## WORK INSTRUCTIONS
Restate the records that follow. Every word must match.

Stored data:
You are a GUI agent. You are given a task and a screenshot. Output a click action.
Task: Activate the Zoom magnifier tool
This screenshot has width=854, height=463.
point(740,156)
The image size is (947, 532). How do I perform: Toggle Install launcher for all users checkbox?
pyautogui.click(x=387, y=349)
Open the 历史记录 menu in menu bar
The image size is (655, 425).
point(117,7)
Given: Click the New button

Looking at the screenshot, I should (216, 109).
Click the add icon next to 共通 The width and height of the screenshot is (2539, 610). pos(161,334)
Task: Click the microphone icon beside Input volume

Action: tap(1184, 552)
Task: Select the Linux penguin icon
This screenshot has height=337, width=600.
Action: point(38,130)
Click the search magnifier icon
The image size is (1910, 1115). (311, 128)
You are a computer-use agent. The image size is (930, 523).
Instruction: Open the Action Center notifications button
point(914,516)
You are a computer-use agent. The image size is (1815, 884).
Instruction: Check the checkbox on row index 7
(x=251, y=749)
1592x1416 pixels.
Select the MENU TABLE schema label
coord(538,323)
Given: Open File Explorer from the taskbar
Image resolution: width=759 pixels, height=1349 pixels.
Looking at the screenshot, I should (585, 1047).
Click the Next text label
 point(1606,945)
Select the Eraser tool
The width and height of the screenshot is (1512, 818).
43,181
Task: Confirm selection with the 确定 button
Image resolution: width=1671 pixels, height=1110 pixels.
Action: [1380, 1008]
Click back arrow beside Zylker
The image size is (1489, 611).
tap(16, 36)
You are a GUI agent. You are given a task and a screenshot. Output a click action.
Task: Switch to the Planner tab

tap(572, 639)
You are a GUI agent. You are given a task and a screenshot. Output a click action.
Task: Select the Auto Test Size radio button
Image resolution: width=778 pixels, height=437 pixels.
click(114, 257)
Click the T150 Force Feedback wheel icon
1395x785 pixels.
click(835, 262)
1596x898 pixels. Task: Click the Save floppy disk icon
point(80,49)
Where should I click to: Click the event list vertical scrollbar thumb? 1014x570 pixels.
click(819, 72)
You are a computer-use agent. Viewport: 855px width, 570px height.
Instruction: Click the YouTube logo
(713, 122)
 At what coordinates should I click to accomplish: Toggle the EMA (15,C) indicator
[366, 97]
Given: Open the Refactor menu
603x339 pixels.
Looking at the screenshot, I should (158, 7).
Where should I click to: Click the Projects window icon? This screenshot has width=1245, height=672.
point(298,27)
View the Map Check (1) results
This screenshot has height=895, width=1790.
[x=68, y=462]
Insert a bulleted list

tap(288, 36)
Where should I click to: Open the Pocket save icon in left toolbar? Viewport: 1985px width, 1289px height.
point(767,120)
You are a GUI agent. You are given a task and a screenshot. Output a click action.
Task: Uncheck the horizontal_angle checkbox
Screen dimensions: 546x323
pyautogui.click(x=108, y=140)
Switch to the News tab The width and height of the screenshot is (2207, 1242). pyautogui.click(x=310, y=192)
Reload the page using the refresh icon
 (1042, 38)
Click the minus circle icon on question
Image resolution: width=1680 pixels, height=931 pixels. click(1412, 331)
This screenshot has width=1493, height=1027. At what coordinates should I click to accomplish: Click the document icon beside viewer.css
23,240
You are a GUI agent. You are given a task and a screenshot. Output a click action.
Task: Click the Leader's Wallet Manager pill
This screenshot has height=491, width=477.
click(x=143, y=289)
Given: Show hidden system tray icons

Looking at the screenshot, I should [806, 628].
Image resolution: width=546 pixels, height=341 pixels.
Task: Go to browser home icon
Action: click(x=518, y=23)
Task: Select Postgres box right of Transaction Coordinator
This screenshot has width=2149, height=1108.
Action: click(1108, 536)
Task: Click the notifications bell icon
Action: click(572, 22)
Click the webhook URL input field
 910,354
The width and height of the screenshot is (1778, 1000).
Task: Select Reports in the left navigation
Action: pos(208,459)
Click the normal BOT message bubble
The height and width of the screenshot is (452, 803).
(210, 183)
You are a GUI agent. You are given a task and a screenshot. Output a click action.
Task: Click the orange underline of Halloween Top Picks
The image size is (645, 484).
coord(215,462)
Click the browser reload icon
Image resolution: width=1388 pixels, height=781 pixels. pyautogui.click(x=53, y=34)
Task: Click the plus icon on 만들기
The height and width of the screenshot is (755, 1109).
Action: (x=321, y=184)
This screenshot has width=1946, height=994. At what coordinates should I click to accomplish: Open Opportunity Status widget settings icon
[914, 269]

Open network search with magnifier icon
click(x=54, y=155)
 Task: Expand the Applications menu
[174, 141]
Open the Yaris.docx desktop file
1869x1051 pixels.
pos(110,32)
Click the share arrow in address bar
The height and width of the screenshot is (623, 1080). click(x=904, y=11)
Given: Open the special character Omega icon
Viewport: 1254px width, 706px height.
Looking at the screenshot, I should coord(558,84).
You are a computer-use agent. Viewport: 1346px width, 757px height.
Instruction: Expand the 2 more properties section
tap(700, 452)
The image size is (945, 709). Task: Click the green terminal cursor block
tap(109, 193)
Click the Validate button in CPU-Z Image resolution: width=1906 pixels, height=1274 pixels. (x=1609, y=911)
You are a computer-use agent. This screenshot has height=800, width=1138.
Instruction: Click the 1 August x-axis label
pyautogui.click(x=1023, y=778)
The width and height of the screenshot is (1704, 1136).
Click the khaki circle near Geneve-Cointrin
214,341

## ANSWER BOX
You are a GUI agent. You are given a task and a screenshot. Output a click action.
Task: Activate the Zoom magnifier tool
This screenshot has width=854, height=463.
point(740,156)
The image size is (947, 532). How do I perform: Toggle Install launcher for all users checkbox?
pyautogui.click(x=387, y=349)
Open the 历史记录 menu in menu bar
The image size is (655, 425).
point(117,7)
Given: Click the New button

Looking at the screenshot, I should (216, 109).
Click the add icon next to 共通 The width and height of the screenshot is (2539, 610). pos(161,334)
Task: Click the microphone icon beside Input volume

Action: tap(1184, 552)
Task: Select the Linux penguin icon
This screenshot has height=337, width=600.
Action: point(38,130)
Click the search magnifier icon
The image size is (1910, 1115). (311, 128)
You are a computer-use agent. The image size is (930, 523).
Instruction: Open the Action Center notifications button
point(914,516)
You are a computer-use agent. The image size is (1815, 884).
Instruction: Check the checkbox on row index 7
(x=251, y=749)
1592x1416 pixels.
Select the MENU TABLE schema label
coord(538,323)
Given: Open File Explorer from the taskbar
Image resolution: width=759 pixels, height=1349 pixels.
Looking at the screenshot, I should (585, 1047).
Click the Next text label
 point(1606,945)
Select the Eraser tool
The width and height of the screenshot is (1512, 818).
43,181
Task: Confirm selection with the 确定 button
Image resolution: width=1671 pixels, height=1110 pixels.
Action: [1380, 1008]
Click back arrow beside Zylker
The image size is (1489, 611).
tap(16, 36)
You are a GUI agent. You are given a task and a screenshot. Output a click action.
Task: Switch to the Planner tab

tap(572, 639)
You are a GUI agent. You are given a task and a screenshot. Output a click action.
Task: Select the Auto Test Size radio button
Image resolution: width=778 pixels, height=437 pixels.
click(114, 257)
Click the T150 Force Feedback wheel icon
1395x785 pixels.
click(835, 262)
1596x898 pixels. Task: Click the Save floppy disk icon
point(80,49)
Where should I click to: Click the event list vertical scrollbar thumb? 1014x570 pixels.
click(819, 72)
You are a computer-use agent. Viewport: 855px width, 570px height.
Instruction: Click the YouTube logo
(713, 122)
 At what coordinates should I click to accomplish: Toggle the EMA (15,C) indicator
[366, 97]
Given: Open the Refactor menu
603x339 pixels.
Looking at the screenshot, I should (158, 7).
Where should I click to: Click the Projects window icon? This screenshot has width=1245, height=672.
point(298,27)
View the Map Check (1) results
This screenshot has height=895, width=1790.
[x=68, y=462]
Insert a bulleted list

tap(288, 36)
Where should I click to: Open the Pocket save icon in left toolbar? Viewport: 1985px width, 1289px height.
point(767,120)
You are a GUI agent. You are given a task and a screenshot. Output a click action.
Task: Uncheck the horizontal_angle checkbox
Screen dimensions: 546x323
pyautogui.click(x=108, y=140)
Switch to the News tab The width and height of the screenshot is (2207, 1242). pyautogui.click(x=310, y=192)
Reload the page using the refresh icon
 (1042, 38)
Click the minus circle icon on question
Image resolution: width=1680 pixels, height=931 pixels. click(1412, 331)
This screenshot has width=1493, height=1027. At what coordinates should I click to accomplish: Click the document icon beside viewer.css
23,240
You are a GUI agent. You are given a task and a screenshot. Output a click action.
Task: Click the Leader's Wallet Manager pill
This screenshot has height=491, width=477.
click(x=143, y=289)
Given: Show hidden system tray icons

Looking at the screenshot, I should [806, 628].
Image resolution: width=546 pixels, height=341 pixels.
Task: Go to browser home icon
Action: click(x=518, y=23)
Task: Select Postgres box right of Transaction Coordinator
This screenshot has width=2149, height=1108.
Action: click(1108, 536)
Task: Click the notifications bell icon
Action: click(572, 22)
Click the webhook URL input field
 910,354
The width and height of the screenshot is (1778, 1000).
Task: Select Reports in the left navigation
Action: pos(208,459)
Click the normal BOT message bubble
The height and width of the screenshot is (452, 803).
(210, 183)
You are a GUI agent. You are given a task and a screenshot. Output a click action.
Task: Click the orange underline of Halloween Top Picks
The image size is (645, 484).
coord(215,462)
Click the browser reload icon
Image resolution: width=1388 pixels, height=781 pixels. pyautogui.click(x=53, y=34)
Task: Click the plus icon on 만들기
The height and width of the screenshot is (755, 1109).
Action: (x=321, y=184)
This screenshot has width=1946, height=994. At what coordinates should I click to accomplish: Open Opportunity Status widget settings icon
[914, 269]

Open network search with magnifier icon
click(x=54, y=155)
 Task: Expand the Applications menu
[174, 141]
Open the Yaris.docx desktop file
1869x1051 pixels.
pos(110,32)
Click the share arrow in address bar
The height and width of the screenshot is (623, 1080). click(x=904, y=11)
Given: Open the special character Omega icon
Viewport: 1254px width, 706px height.
Looking at the screenshot, I should coord(558,84).
You are a computer-use agent. Viewport: 1346px width, 757px height.
Instruction: Expand the 2 more properties section
tap(700, 452)
The image size is (945, 709). Task: Click the green terminal cursor block
tap(109, 193)
Click the Validate button in CPU-Z Image resolution: width=1906 pixels, height=1274 pixels. (x=1609, y=911)
You are a computer-use agent. This screenshot has height=800, width=1138.
Instruction: Click the 1 August x-axis label
pyautogui.click(x=1023, y=778)
The width and height of the screenshot is (1704, 1136).
Click the khaki circle near Geneve-Cointrin
214,341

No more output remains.